Sacramento County reports 9 coronavirus deaths in 3 days as infections approach 5,000
Sacramento County health officials on Wednesday announced multiple coronavirus fatalities for the third consecutive day, as the worst surge of the pandemic continues in the capital region and across California.
Two more people have died from COVID-19 for a death toll of 78, the county said in a Wednesday morning update, also adding 210 new cases for an all-time infection count of 4,776. Nine deaths from the respiratory disease have been reported since Monday, when the county reported five new deaths.
Both of the most recently reported deaths, as well as the pair announced Tuesday, came in the city of Sacramento, where at least 40 people have now died from the virus, according to the county health dashboard. The capital city has experienced just shy of 3,000 cases since the pandemic started.
The fatalities come as Sacramento County remains amid a now nearly three-week surge in new COVID-19 cases, patients hospitalized and patients in ICU beds with lab-confirmed cases of the virus.
Sacramento had 157 coronavirus patients in the hospital countywide, including 41 in the ICU, as of a Tuesday update to data maintained by the state health department. As recently as June 18, fewer than 40 patients were in hospitals, and only 13 in the ICU.
The grim, soaring figures come as a supply shortage is forcing the county to close five free COVID-19 testing sites that had been set up in under-served communities, the trickle-down of a nationwide supply issue. The Verily test center in the Cal Expo parking lot and one in Oak Park remain open.

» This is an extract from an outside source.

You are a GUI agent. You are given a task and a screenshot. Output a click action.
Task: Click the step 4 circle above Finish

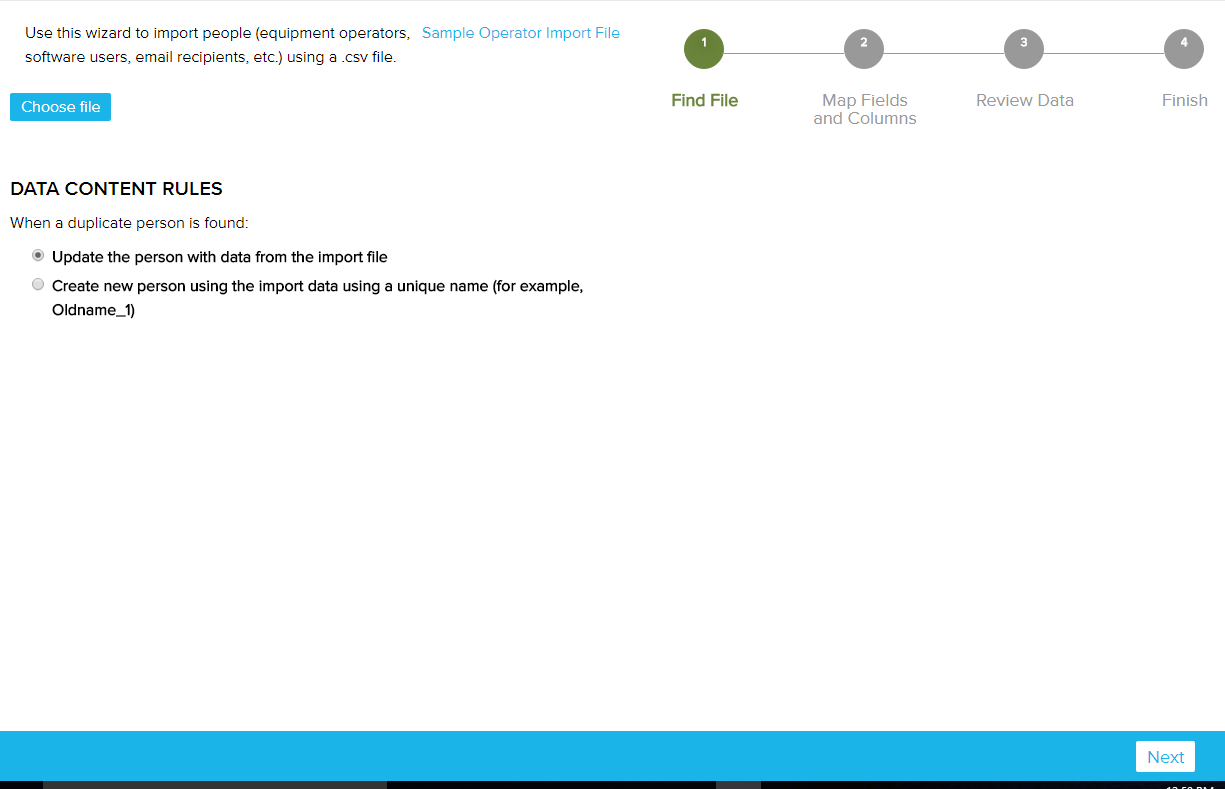click(x=1183, y=47)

The county remains on the state’s watch list due to its rising case rate, increasing hospitalizations and low availability of ICU beds. The state reported Tuesday that less than 18 percent of Sacramento County’s ICU beds were available.

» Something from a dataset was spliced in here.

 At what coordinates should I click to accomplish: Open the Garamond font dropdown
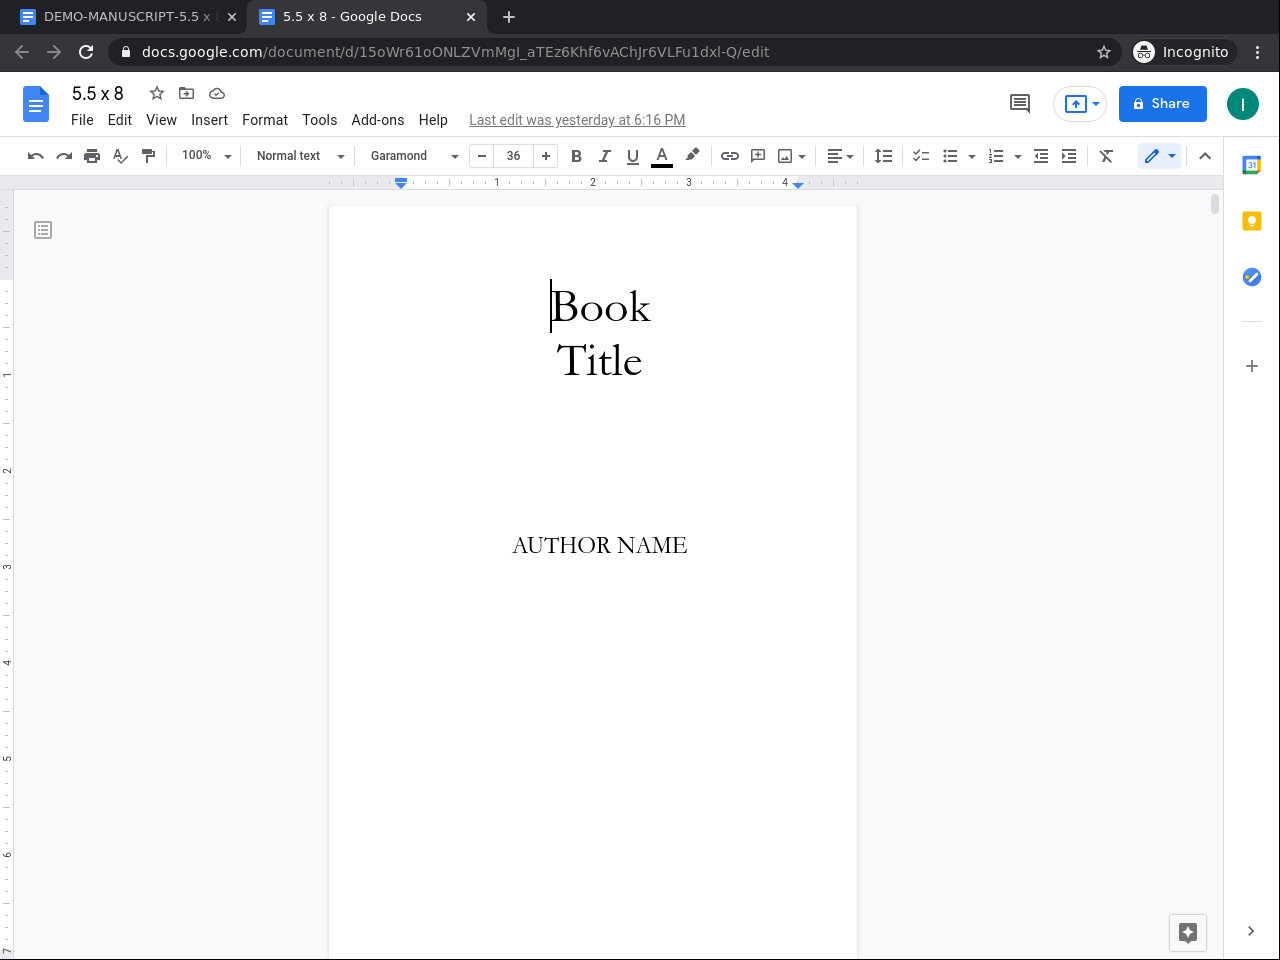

Because of that, Sacramento’s bars and an array of indoor businesses including restaurant dining rooms, movie theaters, card rooms and other entertainment venues have been ordered closed since July 1.
The rate of COVID-19 tests returning positive continues to climb. Sacramento County’s rolling seven-day average has risen steadily and was up to 6.7 percent as of July 4, the county dashboard shows. The figure, which can be used as an indicator of the true spread of the virus while accounting for increased testing capacity, had stayed below 2 percent for about six weeks, from May 3 to June 16. The state puts a county on notice when positivity exceeds 8 percent; the World Health Organization discourages reopening at above 5 percent.

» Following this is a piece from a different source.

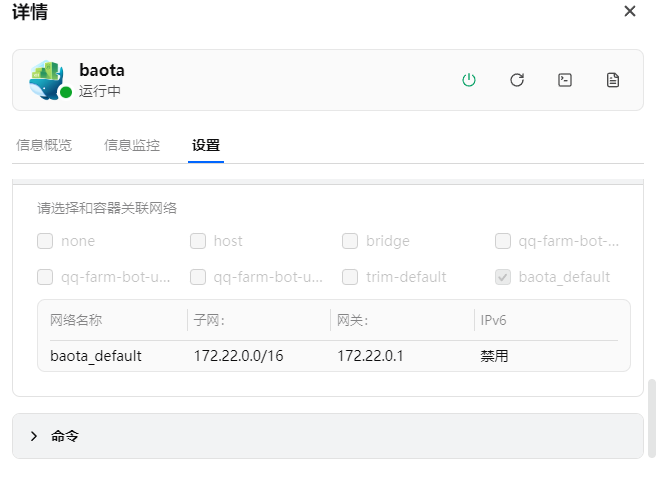Click the 网络名称 column header

tap(76, 320)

Just over 2,060 of the cases have an “episode date” listed between June 21 and July 4. Those 14 days, the most recent period available, account for 43 percent of the pandemic’s all-time infection total, reflecting an exponential growth trend.
Sacramento County health officials now denote 2,165 cases as “likely recovered.” Taking the 78 deaths into account, this suggests more than 2,500 total infections can be considered active countywide.
The age of confirmed cases also continue to trend younger in the area, as they have across the U.S. as testing has expanded: 51 percent of Sacramento cases have now come in people younger than age 40, up from 48 percent as of last Thursday, data show.
Six of the 78 deaths, including one of the nine reported this week, have been patients younger than 65.